Saturday, July 4, 2015

Book Reviews: Necessary Evil

Necessary Evil
by David A. Van Meter
This is a very creepy thriller/horror revenge story. It's told in first person so you never get the chance to step outside of the subject's mind. This was a short novel, just over 300 pages. It's an older book, written a little over twenty years ago. It was very graphic for the times, but still retains its ability to shock even in today's grindcore market. Revenge is not really a morally good feeling is it? We try to get rid of it by outsourcing private revenge to a dispassionate justice system. But for some crimes and for some people that's not enough. Some people are able to forgive the worst trespasses as indeed Christianity argues that they should. Vengeance is not man's but God's. Other people scoff at such arguments. If someone hurts them or gives them trouble they want to repay evil for evil, hurt for hurt, pain for pain to bitter end. For some people turning the other cheek only invites further attacks. And even if it didn't it would still be morally wrong to do so. You come after me with a bat; I get my gun. You put my brother in the hospital; I leave your son's casket on your front door. And so on. Most societies can not operate if everyone behaved in such a fashion because we'd live in a Hobbesian state of nature where no one can trust anyone who is stronger than they are. So in order to have the benefits of society we all implicitly agree to give up our private desires of revenge or retribution to accept the dictates of judges, juries and the law. But what if the law lets us down? Then what? Do we accept that sometimes a guilty person gets away with his or her crime? Or does that haunt us? In Necessary Evil, Van Meter shows almost in a clinical way how an act of evil impacts a child and warps him for life. If you have ever wondered where an adult psychopath came from, Necessary Evil gives a pretty good, though occasionally cliched, depiction of just how such a human being is created. The story jumps back and forward through time. We get childhood memories, teenage memories and finally present day descriptions from a thirty three year old man.
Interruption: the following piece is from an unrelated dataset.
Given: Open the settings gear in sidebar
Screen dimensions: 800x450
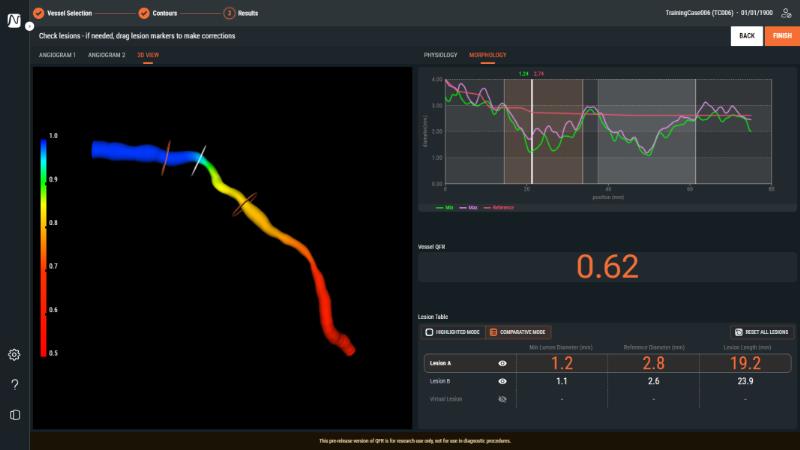Looking at the screenshot, I should [x=14, y=354].
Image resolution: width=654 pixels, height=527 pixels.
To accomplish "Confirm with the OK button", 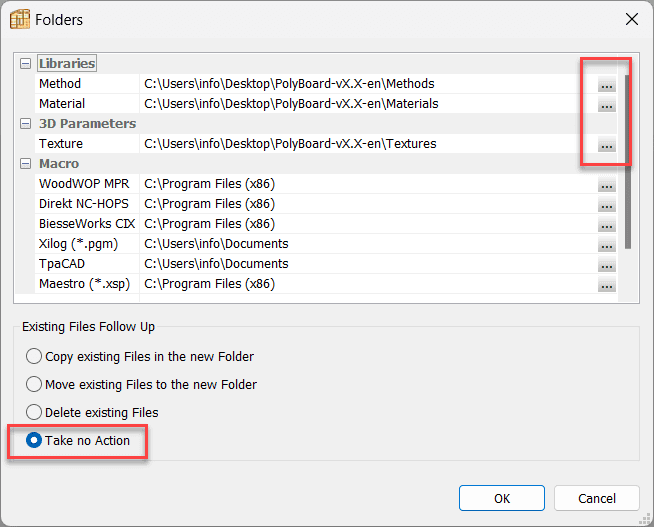I will point(502,498).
Billy McIlwaine is a thirty three year old man who has just been released from prison for a horrific crime which is not important to know about in this review. He's seemingly adjusted to being back in society. He has a job as a security guard and does his best to stay out of trouble. All the same though Billy is haunted by memories of a better time. Twenty three years prior when Billy was just ten he was forced to witness the murder of his maternal grandfather. In part Billy blames himself for his grandfather's murder. Not only did the lowlife perpetrators not go to jail they were able to claim self-defense and even successfully sued the estate. Billy's father Ned cared nothing for his father-in-law or wife and son. As soon as he learned there was no money forthcoming, he left. Even when he was around he wasn't much of a husband or father. He abused and cheated religiously on his wife, Billy's mother Grace. Grace is an alcoholic who has attempted suicide. Left to grow up with the clingy and oft inappropriate Grace (this is quite a Freudian story) Billy becomes alienated in some very real ways that go unnoticed. By the time Billy is a teen, Grace has turned her life around and become very financially successful in real estate. She doesn't have a lot of time left to tend to Billy. She has work to do. But Billy is obsessed with finding the two men who murdered his beloved grandfather.    
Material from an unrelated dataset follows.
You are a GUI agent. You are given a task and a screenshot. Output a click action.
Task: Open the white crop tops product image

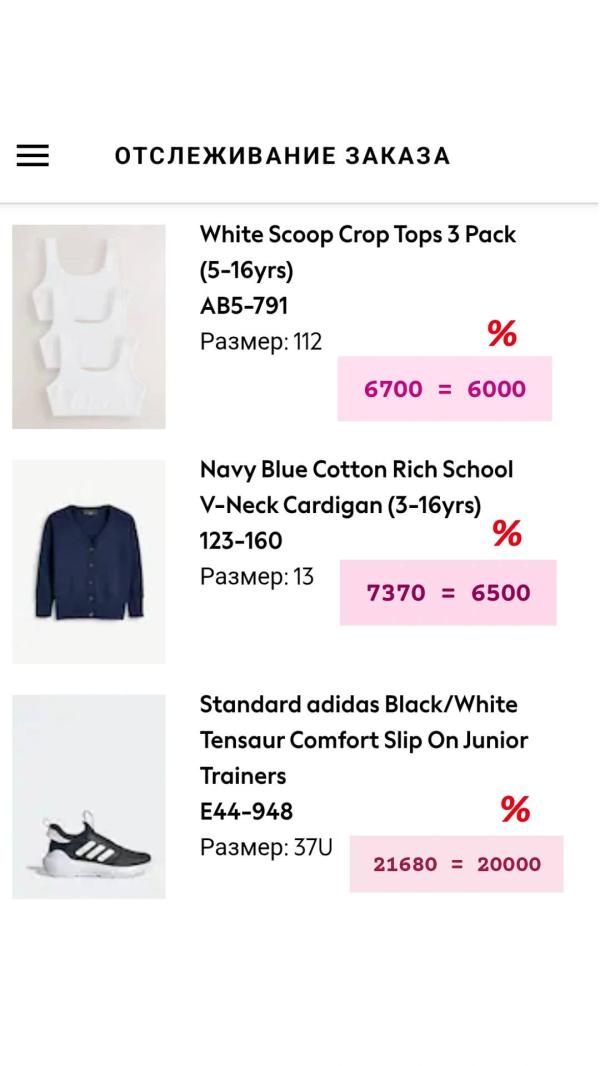(x=89, y=327)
The book sort of dragged a bit in the middle. I did like the idea that people can often be in love with a false memory of a person or in love with who that person used to be and not realize that that person doesn't exist any longer. Our experiences define us and can also twist us. If evil is anything it's the inability to empathize, to put yourself in the other person's shoes. Over time, Billy gradually loses the ability to do this. As everything is told from Billy's POV, the story can get kind of claustrophobic at times. And because Billy is not always certain that what he's seeing is actually there, there are some deliberately unanswered questions. All in all this was an ok book. Not horrible, not the best. Evil can invoke pity at the same time as we know that we must remove the infected person from society, perhaps even from the planet.